[Stored items from a collection]
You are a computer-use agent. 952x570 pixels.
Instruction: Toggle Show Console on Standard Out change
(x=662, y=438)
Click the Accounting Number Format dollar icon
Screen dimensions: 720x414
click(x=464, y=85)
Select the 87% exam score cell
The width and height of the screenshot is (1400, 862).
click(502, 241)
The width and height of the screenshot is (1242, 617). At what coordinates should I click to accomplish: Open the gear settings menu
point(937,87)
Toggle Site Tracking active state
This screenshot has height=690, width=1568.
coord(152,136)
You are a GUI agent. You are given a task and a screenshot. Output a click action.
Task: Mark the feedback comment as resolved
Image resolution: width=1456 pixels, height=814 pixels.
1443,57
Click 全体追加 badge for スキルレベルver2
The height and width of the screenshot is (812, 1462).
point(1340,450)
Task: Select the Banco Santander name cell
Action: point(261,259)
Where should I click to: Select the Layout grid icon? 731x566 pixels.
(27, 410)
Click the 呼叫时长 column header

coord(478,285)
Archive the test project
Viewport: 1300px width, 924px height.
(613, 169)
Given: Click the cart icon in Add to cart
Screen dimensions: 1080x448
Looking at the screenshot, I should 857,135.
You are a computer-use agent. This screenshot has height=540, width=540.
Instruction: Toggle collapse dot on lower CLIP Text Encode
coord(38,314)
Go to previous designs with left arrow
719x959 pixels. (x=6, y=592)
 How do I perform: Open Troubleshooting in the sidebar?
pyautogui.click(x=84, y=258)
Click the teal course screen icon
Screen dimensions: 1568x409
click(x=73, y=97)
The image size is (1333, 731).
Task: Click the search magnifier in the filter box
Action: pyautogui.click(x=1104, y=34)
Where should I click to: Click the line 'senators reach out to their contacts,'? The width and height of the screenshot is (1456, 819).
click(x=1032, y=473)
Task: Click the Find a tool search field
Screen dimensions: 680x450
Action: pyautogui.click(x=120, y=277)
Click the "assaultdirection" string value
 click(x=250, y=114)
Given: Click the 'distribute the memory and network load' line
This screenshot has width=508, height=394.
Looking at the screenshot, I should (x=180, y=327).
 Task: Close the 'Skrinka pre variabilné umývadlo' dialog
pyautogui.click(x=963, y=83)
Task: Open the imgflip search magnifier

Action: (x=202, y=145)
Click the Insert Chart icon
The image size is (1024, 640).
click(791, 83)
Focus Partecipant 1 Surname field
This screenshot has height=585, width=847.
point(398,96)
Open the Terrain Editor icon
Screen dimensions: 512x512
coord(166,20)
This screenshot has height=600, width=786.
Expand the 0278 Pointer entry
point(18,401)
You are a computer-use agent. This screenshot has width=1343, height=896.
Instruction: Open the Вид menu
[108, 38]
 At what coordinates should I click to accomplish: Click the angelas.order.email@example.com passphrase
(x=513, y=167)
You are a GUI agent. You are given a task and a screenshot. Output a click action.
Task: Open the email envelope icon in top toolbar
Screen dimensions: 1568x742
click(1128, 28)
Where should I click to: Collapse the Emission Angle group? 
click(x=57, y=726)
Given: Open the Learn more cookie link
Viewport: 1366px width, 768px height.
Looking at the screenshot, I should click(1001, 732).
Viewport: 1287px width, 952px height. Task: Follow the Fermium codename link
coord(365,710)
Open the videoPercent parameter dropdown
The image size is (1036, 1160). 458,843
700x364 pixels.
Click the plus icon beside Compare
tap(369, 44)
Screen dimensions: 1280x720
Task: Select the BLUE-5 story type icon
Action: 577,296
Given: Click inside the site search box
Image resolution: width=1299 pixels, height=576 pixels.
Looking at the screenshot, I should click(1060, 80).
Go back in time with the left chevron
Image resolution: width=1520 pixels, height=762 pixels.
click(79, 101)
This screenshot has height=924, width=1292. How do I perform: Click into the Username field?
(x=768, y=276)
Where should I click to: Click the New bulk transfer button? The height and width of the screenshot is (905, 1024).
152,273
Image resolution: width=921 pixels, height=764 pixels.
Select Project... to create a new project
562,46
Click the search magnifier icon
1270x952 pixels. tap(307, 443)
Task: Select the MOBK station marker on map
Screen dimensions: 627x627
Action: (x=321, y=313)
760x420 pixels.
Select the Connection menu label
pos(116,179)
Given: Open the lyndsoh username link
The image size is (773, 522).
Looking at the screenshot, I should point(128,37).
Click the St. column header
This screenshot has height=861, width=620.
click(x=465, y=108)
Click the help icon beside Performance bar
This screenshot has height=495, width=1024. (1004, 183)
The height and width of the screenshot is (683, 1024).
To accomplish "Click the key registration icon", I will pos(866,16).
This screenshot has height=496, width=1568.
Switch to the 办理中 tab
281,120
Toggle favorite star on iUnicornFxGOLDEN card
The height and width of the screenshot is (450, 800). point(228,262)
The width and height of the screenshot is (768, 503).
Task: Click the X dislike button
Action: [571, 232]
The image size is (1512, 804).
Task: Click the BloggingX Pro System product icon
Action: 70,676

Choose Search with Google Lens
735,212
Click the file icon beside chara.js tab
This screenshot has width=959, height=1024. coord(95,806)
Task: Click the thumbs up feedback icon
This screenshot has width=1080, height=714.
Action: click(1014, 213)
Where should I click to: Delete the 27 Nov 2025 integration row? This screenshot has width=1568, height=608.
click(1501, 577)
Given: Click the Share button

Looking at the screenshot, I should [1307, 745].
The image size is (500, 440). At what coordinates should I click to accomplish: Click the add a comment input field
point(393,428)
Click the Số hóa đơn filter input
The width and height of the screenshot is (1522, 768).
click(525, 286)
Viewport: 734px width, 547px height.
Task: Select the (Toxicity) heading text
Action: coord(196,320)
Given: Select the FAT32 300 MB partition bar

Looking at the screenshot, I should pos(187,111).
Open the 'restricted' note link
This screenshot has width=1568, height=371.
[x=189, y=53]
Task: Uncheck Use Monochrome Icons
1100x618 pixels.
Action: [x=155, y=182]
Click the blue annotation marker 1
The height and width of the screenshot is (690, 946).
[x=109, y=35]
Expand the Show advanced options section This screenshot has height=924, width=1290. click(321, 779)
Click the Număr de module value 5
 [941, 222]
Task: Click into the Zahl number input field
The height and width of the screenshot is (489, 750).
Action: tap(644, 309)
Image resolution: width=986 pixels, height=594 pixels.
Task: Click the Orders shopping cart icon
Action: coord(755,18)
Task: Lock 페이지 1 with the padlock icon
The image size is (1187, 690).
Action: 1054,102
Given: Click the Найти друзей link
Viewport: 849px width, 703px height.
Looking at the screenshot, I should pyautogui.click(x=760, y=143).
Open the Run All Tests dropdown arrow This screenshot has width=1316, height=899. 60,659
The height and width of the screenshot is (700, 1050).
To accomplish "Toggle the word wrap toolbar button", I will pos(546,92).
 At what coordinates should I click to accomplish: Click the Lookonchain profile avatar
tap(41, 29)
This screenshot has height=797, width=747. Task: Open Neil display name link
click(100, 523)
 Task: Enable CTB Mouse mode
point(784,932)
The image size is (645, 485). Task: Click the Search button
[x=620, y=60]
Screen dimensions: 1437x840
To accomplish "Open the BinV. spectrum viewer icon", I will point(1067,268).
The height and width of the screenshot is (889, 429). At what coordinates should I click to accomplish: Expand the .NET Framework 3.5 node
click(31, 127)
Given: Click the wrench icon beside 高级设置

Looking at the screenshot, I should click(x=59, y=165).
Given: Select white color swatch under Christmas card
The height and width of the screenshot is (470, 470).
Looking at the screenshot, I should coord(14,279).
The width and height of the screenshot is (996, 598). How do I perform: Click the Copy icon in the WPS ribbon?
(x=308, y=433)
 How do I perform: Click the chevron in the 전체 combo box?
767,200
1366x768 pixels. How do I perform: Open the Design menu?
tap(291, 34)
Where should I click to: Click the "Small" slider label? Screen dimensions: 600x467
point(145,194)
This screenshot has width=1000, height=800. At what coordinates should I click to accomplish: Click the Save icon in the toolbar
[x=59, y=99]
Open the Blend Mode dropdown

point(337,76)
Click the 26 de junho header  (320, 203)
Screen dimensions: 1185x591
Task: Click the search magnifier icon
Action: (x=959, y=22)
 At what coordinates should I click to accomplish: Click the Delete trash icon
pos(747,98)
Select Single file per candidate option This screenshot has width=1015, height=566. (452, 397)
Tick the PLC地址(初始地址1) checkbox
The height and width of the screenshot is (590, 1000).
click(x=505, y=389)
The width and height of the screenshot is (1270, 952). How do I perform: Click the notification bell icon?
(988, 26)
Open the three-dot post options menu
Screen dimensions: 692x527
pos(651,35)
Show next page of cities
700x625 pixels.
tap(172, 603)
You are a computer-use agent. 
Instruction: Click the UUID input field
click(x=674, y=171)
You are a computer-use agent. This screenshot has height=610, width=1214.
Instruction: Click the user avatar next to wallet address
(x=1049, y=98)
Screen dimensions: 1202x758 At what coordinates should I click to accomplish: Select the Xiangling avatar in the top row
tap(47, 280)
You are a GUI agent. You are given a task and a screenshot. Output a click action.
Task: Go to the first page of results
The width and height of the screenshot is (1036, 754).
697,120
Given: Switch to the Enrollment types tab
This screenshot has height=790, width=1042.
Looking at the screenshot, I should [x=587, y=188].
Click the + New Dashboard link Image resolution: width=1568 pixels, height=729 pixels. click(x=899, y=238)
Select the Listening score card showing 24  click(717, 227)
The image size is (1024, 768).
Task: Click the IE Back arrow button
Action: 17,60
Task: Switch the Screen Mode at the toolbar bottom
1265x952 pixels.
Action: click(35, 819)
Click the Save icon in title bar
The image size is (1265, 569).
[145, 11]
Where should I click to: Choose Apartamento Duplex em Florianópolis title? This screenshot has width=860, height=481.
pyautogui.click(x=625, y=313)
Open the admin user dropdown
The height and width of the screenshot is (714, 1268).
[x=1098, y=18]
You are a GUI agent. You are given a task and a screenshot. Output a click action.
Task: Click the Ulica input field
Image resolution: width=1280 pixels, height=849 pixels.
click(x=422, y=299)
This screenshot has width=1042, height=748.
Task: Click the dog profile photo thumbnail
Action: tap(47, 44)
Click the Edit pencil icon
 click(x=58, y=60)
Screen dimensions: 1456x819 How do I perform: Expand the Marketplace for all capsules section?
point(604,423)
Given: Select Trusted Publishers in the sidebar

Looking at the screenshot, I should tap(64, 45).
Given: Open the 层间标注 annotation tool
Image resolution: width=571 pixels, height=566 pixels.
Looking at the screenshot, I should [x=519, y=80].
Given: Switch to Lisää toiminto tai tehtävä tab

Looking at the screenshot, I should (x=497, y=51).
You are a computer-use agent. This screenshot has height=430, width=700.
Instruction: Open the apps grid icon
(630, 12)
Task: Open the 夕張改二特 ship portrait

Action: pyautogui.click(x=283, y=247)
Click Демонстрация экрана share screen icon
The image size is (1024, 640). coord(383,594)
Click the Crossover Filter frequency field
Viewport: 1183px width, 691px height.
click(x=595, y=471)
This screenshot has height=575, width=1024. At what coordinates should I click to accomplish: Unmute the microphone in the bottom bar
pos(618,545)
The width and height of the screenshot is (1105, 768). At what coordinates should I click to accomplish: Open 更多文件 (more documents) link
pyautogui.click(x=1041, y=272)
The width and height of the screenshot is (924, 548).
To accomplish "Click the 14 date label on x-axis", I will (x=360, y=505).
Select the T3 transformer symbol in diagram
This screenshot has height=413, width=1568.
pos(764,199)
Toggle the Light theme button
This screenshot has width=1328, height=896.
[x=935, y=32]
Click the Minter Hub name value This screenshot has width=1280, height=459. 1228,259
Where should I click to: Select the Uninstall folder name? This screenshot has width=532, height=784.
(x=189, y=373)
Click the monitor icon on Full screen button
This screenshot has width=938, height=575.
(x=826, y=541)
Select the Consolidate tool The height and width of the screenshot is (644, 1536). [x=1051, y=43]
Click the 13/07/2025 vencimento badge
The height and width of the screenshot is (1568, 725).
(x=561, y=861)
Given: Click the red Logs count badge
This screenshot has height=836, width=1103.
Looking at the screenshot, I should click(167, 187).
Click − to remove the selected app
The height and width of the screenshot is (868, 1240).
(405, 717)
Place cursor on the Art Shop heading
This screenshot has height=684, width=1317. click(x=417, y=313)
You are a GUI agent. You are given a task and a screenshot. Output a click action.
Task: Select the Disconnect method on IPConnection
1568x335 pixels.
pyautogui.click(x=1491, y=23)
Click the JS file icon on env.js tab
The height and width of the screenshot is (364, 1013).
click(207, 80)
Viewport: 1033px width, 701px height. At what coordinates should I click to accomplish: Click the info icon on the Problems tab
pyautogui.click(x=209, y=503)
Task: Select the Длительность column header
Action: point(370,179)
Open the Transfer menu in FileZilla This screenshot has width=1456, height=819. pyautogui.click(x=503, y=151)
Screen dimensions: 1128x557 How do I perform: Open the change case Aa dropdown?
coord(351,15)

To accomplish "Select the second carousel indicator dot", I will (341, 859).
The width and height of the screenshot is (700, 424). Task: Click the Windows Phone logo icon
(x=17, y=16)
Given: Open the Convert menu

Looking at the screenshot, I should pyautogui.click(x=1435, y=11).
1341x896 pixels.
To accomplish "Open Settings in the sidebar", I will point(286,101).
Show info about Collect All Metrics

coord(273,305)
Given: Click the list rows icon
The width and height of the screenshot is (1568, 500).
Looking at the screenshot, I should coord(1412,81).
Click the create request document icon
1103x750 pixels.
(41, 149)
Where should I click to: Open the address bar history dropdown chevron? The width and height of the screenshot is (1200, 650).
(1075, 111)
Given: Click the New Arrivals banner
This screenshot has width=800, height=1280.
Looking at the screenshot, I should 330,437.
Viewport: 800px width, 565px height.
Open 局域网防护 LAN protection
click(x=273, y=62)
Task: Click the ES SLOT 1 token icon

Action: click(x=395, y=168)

* **Task prompt**:
For this exercise, please output exactly the lines above starting at the line with "Instruction: Click the UUID input field" and ending at the line with "Click the +", ends included.

* **Worked solution**:
Instruction: Click the UUID input field
click(x=674, y=171)
You are a computer-use agent. This screenshot has height=610, width=1214.
Instruction: Click the user avatar next to wallet address
(x=1049, y=98)
Screen dimensions: 1202x758 At what coordinates should I click to accomplish: Select the Xiangling avatar in the top row
tap(47, 280)
You are a GUI agent. You are given a task and a screenshot. Output a click action.
Task: Go to the first page of results
The width and height of the screenshot is (1036, 754).
697,120
Given: Switch to the Enrollment types tab
This screenshot has height=790, width=1042.
Looking at the screenshot, I should [x=587, y=188].
Click the + New Dashboard link Image resolution: width=1568 pixels, height=729 pixels. click(x=899, y=238)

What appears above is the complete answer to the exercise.